NO AVIÃO - COMO TRANSPORTAR AS CINZAS

Quem deseja transportar os restos cremados de avião deve buscar informações junto à companhia aérea – as exigências podem variar. Entre os documentos que podem ser solicitados, estão certidão de óbito e certificado de cremação. O passageiro também assina, quando solicitado, uma declaração de conteúdo. A urna com as cinzas pode ser acomodada na bagagem despachada no check-in ou em volumes de mão.
Em viagens para o Exterior, pode ser necessário providenciar traduções juramentadas de alguns papéis.

É recomendado também consultar a embaixada ou o consulado do país de destino.

Desde 2011, a Agência Nacional de Vigilância Sanitária (Anvisa) não realiza mais o controle do traslado de cinzas, o que dispensa o portador de comunicar deslocamentos aéreos ao órgão – a menos que se trate de um caso de risco à saúde pública, como morte causada pelo vírus ebola, por exemplo.

DO BÁSICO AO DIAMANTE

serviços disponíveis

Crematórios permitem adicionar uma série de incrementos aos serviços básicos. Os materiais utilizados nas urnas determinam uma ampla variação de preços – é possível escolher urnas em madeira, bronze ou material biodegradável de até R$ 20 mil.
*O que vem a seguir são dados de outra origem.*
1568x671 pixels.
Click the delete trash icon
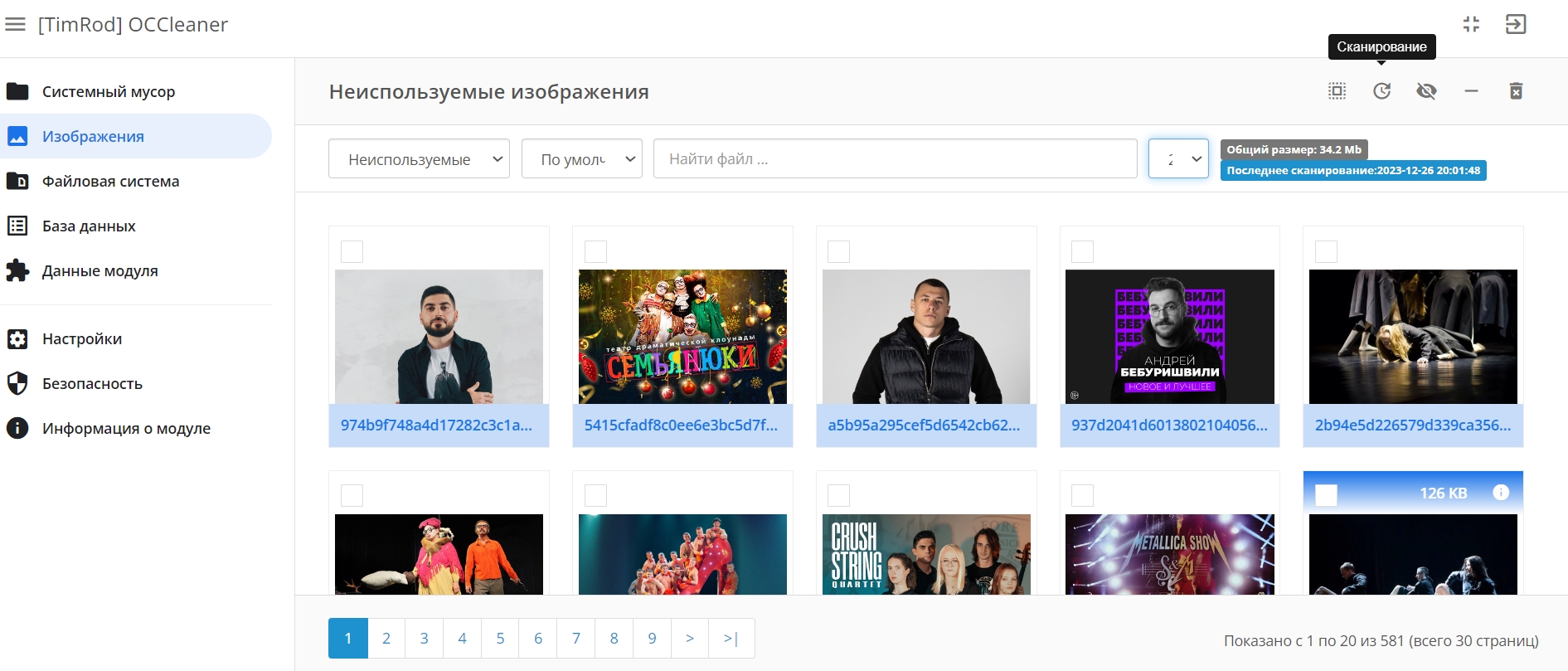[1516, 91]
Os valores diferem bastante entre Porto Alegre e cidades do Interior. O grupo L. Formolo, que opera seis funerárias na Serra e um crematório em Caxias do Sul, oferece um pacote simples a partir de R$ 2.680, incluindo cremação, cerimonial de despedida, máquina de café e telão na sala de cerimônias e velório online.

Por esta quantia, há também a oportunidade de acompanhar pela internet, em endereço com acesso protegido por senha, o momento em que o caixão é inserido no forno – a empresa garante que os internautas não são confrontados com a imagem das chamas. Veja, ao lado, a descrição de outros serviços disponíveis no Estado.

COLETA DE DNA

A amostra de material genético da pessoa que morreu pode auxiliar na investigação de doenças, permitindo a análise das probabilidades de manifestação em filhos, netos e bisnetos. Na preparação do corpo, uma fração de pele é coletada. O tecido pode ser armazenado por até 75 anos.

JOIA

Uma pequena porção das cinzas pode ser colocada dentro do pingente de uma gargantilha. O restante é entregue na urna escolhida pela família.

URNA HIDROSSOLÚVEL

A urna hidrossolúvel pode ser jogada no mar ou em rios, dissolvendo-se em poucos minutos. Pode também ser plantada, carregando sementes de árvores, sendo depois desintegrada pela ação do solo.
URNAS EM MINIATURA

Escolha para quando houver o desejo de distribuir as cinzas entre diversas pessoas. Cada familiar ou amigo recebe um recipiente com uma porção.
DIAMANTE

O corpo de um adulto gera em torno de três quilos de cinzas – cerca de 500 gramas podem ser encaminhados a uma empresa suíça para a fabricação de um diamante. A pedra preciosa tem valores entre R$ 17,5 mil, para o diamante bruto de 0.2 quilate, e R$ 121 mil, para o de um quilate.

COLUMBÁRIO OU NICHOS PERPÉTUOS

Quem não quiser espargir as cinzas pode optar por mantê-las em um ambiente específico para isso. No columbário, uma área interna, as famílias visitam a urna abrigada em um nicho. Os nichos perpétuos, ao ar livre, lembram jazigos de cemitério, com tampo de granito.